Tech Stuff

Air compressor technology: Match the compressor to your specific needs

Cost of rotary screw vs. piston type: Myth buster

If you’re like many shop owners, your initial reaction may be, “Gee, I just can’t afford a rotary screw compressor.” Chances are, you’re fooling yourself. Yes, a rotary screw compressor carries a higher initial purchase price tag as compared to a piston type. However, one of the common mistakes that many shops make is to not consider the long-term cost. As but one example, many shops quickly tire of the noise that a piston type compressor generates. In order to cut down on noise, a shop may have a special room built to “hide” the compressor.

When you consider the cost of having a local contractor build a small room addition inside the shop to the tune of, let’s say, $3,000 to $5,000 or more, the total money spent (the piston compressor, filters, separators and the enclosed room) could have easily purchased a rotary screw type compressor that’s plug ‘n’ play ready. Yes, you could perform the construction yourself, but in reality, who has the time? From the outset, you could have a compressor that’s quiet and more efficient for the same or even less money.

Also, consider the wear and tear aspect. A piston compressor eventually requires rebuilding due to long-term wear of piston rings, cylinder walls, pistons and valves. As parts wear, more oil loss (pass-through) occurs, making the compressor less efficient and more prone to contaminate output air. This translates into down-time and more repair expense.

A rotary screw compressor’s screws don’t contact each other (no blade wear) and are able to deliver compressed air on a continuous basis when required (capable of 100% duty cycle with no drop in pressure, as compared to the approximately 60% to 70% duty cycle of a typical piston type compressor).

According to industry experts, a rotary screw compressor will last about 10 times longer as compared to a piston type, before requiring major service.

Summary

There’s nothing wrong with a piston type compressor. Either style (piston or screw) will get the job done. If you can talk yourself into the initial higher purchase price of a screw type, you’ll enjoy the lower noise level and the long-term operating benefits that this type offers.

Rotary compressors offer distinct advantages in noise, heat and air quality, but if these factors don’t directly impact productivity or workplace comfort/safety, they shouldn’t drive your buying decision.

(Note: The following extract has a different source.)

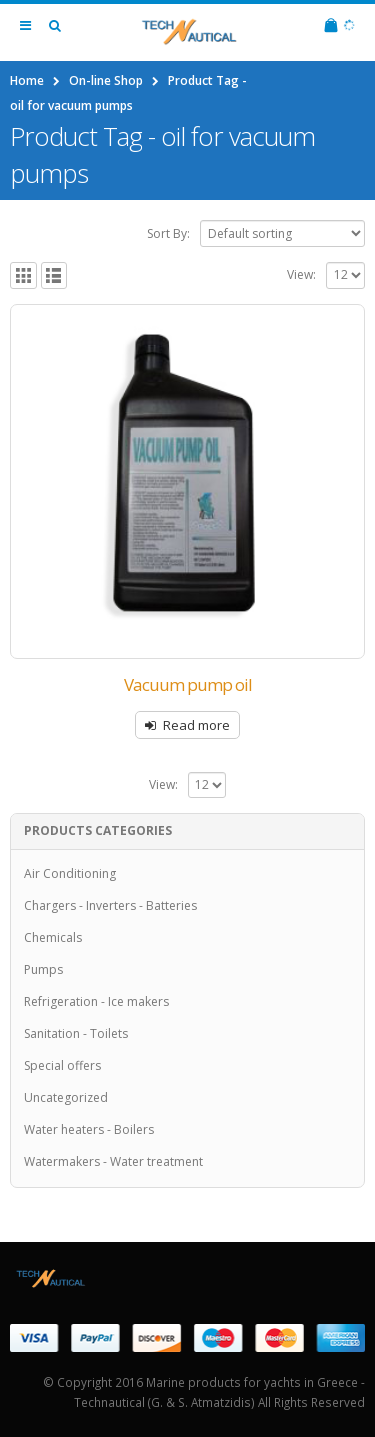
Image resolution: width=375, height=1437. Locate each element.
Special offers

If you don’t need much air, or don’t need it often, a piston compressor will be more cost effective. The more air you need, the stronger the argument for a rotary screw or rotary vane compressor. ●

Air compressor sources (some leading examples)

Atlas Copco, (866) 546-3508, www.atlascopco.us

Kaeser Compressors Inc., (540) 834-4520, www.kaeser.com

Snap-on, (877) 762-7664, www.snapon.com

Sullair Corp., (219) 861-5115, www.sullair.com

Comparison of applicable compressor types

Piston type Rotary screw Rotary vane

HP range up to 25 hp 3 - 650 hp 2 - 200 hp

Pressure (psi) up to 175 up to 215 up to 145

Volume (cfm) up to 100 9 - 3,000 8 - 1,100

How a typical rotary screw air compressor works

Atmospheric air is drawn through a pre-filter into the dry type air intake filter (1) where it is cleaned prior to compression. The atmospheric air is then compressed with the efficient screw airend (2). The airend is driven by an electric motor (3).

In this example, oil is injected (4) into the rotor housing to lubricate, seal and remove the heat generated by compression. As a result of this internal cooling mechanism, the temperature during compression reaches only 180 degrees Fahrenheit under normal operating conditions. Oil is separated from the compressed air stream by a three-stage oil/air separator (5). The separated oil is cooled in an oil cooler (6), flows through a micro oil filter (7) and returns to the injection point. This oil circulates solely by internal pressure, eliminating the need for an oil pump. The oil temperature is controlled over the entire range from cold start to full load or idle operation by an oil thermostatic valve (8).

The compressed air is separated from the injected oil in an oil separator cartridge (9), and is passed to an aftercooler (10) via the minimum pressure check valve (11). This valve maintains minimum system pressure to ensure continuous oil injection into the airend. The temperature of the compressed air is cooled to within 10 to 15 degrees F of ambient temperature by the air-cooled aftercooler, which removes a large percentage of moisture from the compressed air.